Réjouis-toi, Dieu triste, à qui plaît la souffrance !


Ce poème est une vraie machine de guerre contre la foi, biendissimulée du reste, car d’aucuns s’y sont laissé prendre, avec quelque candeur : Jules Tellier, Barrès, Rodenbach, etc.[3]. Les amis et les ennemis déclarés du catholicisme y ont vu plus clair. Le P. Poncel déclare que « ce poème exquis est une agression voilée[4] ». Par contre, George Sand, qui est « affranchie », remercie France de lui avoir envoyé son drame, son merveilleux drame : « c’est beau et frais comme l’antique, et me fait pleurer, une fois de plus, l’œuvre malsaine du christianisme… Vos vers frappent ce mensonge en plein cœur, et ils sont beaux parce qu’ils ont une grande portée ; faites-en encore, vengez la vie de cette doctrine de mort[5] ». Les Noces Corinthiennes, c’est l’envers de Polyeucte ; ou encore c’est le Celse de M. Louis Rougier : étudiant le conflit de la civilisation antique et du christianisme primitif, l’auteur de ce Celse, paru dans la collection des « Maîtres de la pensée antireligieuse », semble à un moment se contenter de résumer Les Noces Corinthiennes, mais d’une façon plus franche qu’Anatole France[6] ; celui-ci joue longtemps une sorte de jeu autour de la religion ; toute sa simili-piété tombe brusquement quand la situation capitale apparaît, à la seconde partie : Hippias, voyant le Christ se dresser entre Daphné et lui, le provoque. Jusque là industrieux à

  1. J. Lemaître, Revue Bleue du 12 septembre 1885, p. 324.
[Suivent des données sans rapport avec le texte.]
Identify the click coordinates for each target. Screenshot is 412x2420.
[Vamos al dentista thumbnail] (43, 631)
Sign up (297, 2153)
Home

  2. Corday, Anatole France, p. 193.
  3. J. Tellier, Nos Poètes, p. 135-136 ; Rodenbach, Revue Bleue du 4 avril 1891, p. 423 ; Charly Clerc, Le Génie du Paganisme, p. 104-105.
  4. Les Études du 20 mai 1925, p. 395-396.
  5. Mme Pouquet, Le Salon de Mme de Caillavet, p. 61 ; cf. Édouard Rod, Revue de Paris, 15 décembre 1894, p. 737, 754.
  6. Celse (Delpeuch, 1926), p. 187.